Me preocupa la amistad. Antes de caer enfermo recuerdo haber frecuentado algunos personajes y haber hecho algunos sacrificios. No fui bien entendido y aun estoy seguro de haber sido tenido por imbécil en este extraño páramo de Santa Teresa en el que una tarde obscura intenté hacerme de lealtades y acabé en cama, temblando de escalofrío, imaginando que vendrían por mí para llevarme en un catre tirado por mulas de nuevo hasta la casa de mi madre, donde me recuperaría y volvería a ver la luz. No vino nadie y si acaso hubo alguien al lado de mi cama no reconocí su rostro, se sucedieron las noches como si se brincasen los días y no estoy seguro de haber acudido a la oficina ni de haber sido echado de menos en aquel cubículo de expectativas agotadas y ventanas grises.

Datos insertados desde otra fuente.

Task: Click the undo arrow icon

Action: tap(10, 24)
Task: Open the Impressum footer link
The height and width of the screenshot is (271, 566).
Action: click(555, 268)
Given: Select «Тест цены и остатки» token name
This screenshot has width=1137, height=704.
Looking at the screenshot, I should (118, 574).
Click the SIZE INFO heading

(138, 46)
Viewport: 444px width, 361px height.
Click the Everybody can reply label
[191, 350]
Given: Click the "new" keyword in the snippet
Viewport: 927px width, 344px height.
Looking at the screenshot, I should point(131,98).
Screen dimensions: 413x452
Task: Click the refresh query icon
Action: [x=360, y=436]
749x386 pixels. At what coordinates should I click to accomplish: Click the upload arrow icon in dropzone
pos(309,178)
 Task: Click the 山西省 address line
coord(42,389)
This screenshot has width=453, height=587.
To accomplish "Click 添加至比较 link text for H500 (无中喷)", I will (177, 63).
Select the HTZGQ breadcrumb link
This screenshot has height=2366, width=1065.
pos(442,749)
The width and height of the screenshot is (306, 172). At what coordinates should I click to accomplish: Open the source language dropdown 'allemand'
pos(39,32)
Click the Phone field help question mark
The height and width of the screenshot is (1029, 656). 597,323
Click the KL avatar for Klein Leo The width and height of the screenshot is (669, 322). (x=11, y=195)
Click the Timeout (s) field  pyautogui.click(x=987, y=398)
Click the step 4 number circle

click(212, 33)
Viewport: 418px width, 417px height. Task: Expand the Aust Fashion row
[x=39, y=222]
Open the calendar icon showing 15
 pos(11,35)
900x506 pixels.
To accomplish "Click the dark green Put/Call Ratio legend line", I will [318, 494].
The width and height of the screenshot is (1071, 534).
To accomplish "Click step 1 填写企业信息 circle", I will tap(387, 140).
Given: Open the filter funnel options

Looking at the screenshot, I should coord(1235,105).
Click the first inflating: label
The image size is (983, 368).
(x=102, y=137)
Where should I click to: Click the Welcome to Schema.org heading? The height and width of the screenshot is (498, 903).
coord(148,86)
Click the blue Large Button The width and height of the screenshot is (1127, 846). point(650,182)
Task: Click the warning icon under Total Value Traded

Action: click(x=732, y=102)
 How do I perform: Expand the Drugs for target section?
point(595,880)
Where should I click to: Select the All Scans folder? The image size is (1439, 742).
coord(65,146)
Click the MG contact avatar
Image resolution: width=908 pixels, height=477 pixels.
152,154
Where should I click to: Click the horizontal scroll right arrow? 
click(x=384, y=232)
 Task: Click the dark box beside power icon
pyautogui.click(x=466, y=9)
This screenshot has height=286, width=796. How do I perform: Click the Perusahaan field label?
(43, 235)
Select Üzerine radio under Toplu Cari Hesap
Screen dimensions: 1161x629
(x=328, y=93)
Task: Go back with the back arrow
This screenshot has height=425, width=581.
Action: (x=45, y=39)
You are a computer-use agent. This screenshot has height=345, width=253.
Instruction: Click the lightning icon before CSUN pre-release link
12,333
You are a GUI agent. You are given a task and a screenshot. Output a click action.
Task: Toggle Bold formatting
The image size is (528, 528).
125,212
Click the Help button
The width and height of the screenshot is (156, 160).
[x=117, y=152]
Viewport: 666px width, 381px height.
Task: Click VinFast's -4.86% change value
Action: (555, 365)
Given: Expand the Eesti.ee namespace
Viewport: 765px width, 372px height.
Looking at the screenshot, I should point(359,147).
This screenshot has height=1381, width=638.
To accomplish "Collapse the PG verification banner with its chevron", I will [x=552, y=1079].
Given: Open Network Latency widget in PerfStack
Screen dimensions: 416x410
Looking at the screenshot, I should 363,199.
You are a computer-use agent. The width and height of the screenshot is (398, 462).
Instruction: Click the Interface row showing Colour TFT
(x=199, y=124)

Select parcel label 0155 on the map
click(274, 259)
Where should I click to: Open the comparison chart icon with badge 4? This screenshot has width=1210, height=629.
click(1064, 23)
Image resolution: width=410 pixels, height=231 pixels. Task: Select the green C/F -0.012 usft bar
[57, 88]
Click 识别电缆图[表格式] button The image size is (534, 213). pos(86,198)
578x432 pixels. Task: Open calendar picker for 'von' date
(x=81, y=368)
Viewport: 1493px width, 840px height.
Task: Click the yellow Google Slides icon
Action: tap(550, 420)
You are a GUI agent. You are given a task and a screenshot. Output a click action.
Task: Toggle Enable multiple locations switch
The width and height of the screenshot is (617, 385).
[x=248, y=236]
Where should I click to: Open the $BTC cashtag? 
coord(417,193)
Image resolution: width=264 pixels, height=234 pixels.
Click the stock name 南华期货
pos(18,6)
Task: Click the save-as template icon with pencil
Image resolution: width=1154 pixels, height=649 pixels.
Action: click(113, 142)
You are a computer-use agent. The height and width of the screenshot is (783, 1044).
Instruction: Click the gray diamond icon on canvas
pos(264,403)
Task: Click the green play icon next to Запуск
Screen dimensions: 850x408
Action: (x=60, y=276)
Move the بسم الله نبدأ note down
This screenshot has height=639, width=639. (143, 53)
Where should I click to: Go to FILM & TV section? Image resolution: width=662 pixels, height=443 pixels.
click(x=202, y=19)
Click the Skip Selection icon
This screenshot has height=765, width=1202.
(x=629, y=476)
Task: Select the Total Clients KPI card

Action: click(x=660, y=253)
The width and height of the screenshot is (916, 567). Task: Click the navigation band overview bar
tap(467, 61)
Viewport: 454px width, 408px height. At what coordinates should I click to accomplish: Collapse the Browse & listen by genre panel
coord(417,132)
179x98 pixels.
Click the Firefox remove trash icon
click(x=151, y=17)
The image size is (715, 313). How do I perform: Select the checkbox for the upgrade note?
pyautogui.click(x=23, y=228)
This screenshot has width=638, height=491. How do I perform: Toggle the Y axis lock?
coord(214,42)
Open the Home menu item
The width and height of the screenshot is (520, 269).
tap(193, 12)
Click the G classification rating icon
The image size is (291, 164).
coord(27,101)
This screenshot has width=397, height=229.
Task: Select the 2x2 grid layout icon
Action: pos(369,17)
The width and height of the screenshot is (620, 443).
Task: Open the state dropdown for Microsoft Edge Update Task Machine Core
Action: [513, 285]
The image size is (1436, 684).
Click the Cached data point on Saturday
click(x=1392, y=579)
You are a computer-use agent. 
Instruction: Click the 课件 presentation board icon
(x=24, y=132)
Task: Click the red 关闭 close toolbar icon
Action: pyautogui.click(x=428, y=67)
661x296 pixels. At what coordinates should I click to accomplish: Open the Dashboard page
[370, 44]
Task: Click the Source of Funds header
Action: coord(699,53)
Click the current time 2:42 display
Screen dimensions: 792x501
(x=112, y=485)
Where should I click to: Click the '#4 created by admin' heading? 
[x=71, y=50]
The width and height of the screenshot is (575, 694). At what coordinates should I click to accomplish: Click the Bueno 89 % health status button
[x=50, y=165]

Debe ser la vejez, que es insomne. Cuando dormía lo hacía confiado en la juventud de los otros que hipócritamente me obsequiaban con aire coloquial, mimando mis necesidades, saludando mis desprendimientos, serruchando con esmero los cuatro pilares de mi casa. Cuando finalmente enfermé la luz llevaba ya tiempo apagada y en la cocina sólo había una torre de trastos sucios que ya no tuve fuerzas para lavar. Había iniciado mi vuelta dolorosa a los brazos del tiempo, un retorno involuntario producto de los falsos afectos que no se sostuvieron y las alegrías planeadas que no se concretaron y los entusiasmos sinceros que la juventud preciosa y encargada tan sólo de sí misma no tuvo dificultad en aplastar como a un mal sapo. Estoy viejo como al principio, ese es el saldo.
Es inútil que quiera morirme, me digo, aunque tanto desee el verdadero silencio y tanto me apetezca el esquema de una desaparición por agotamiento. Demasiado temprano para retiros y bastante tarde para creencias (pero esto ha sido así desde siempre y no cuentan los momentos de alucinación por mucha compañía que tuviera y mucho camelo que fuese el amor: claro). Es inútil que eleve plegarias o quejas porque ya no habrá respuesta (oídos nunca los hubo) y como no tengo pistola ni sabría dónde dar una buena cuchillada, tendré que arreglármelas desde esta obscura inmovilidad sin contar siquiera con la colaboración del amor que me quiere devorar vivo y muy lentamente y no facilitará, por tanto, una buena sobredosis de barbitúricos para inducir un sueño firme, pero irreversible.
Como en la luz, también por la noche de Santa Teresa habrá que caminar solo.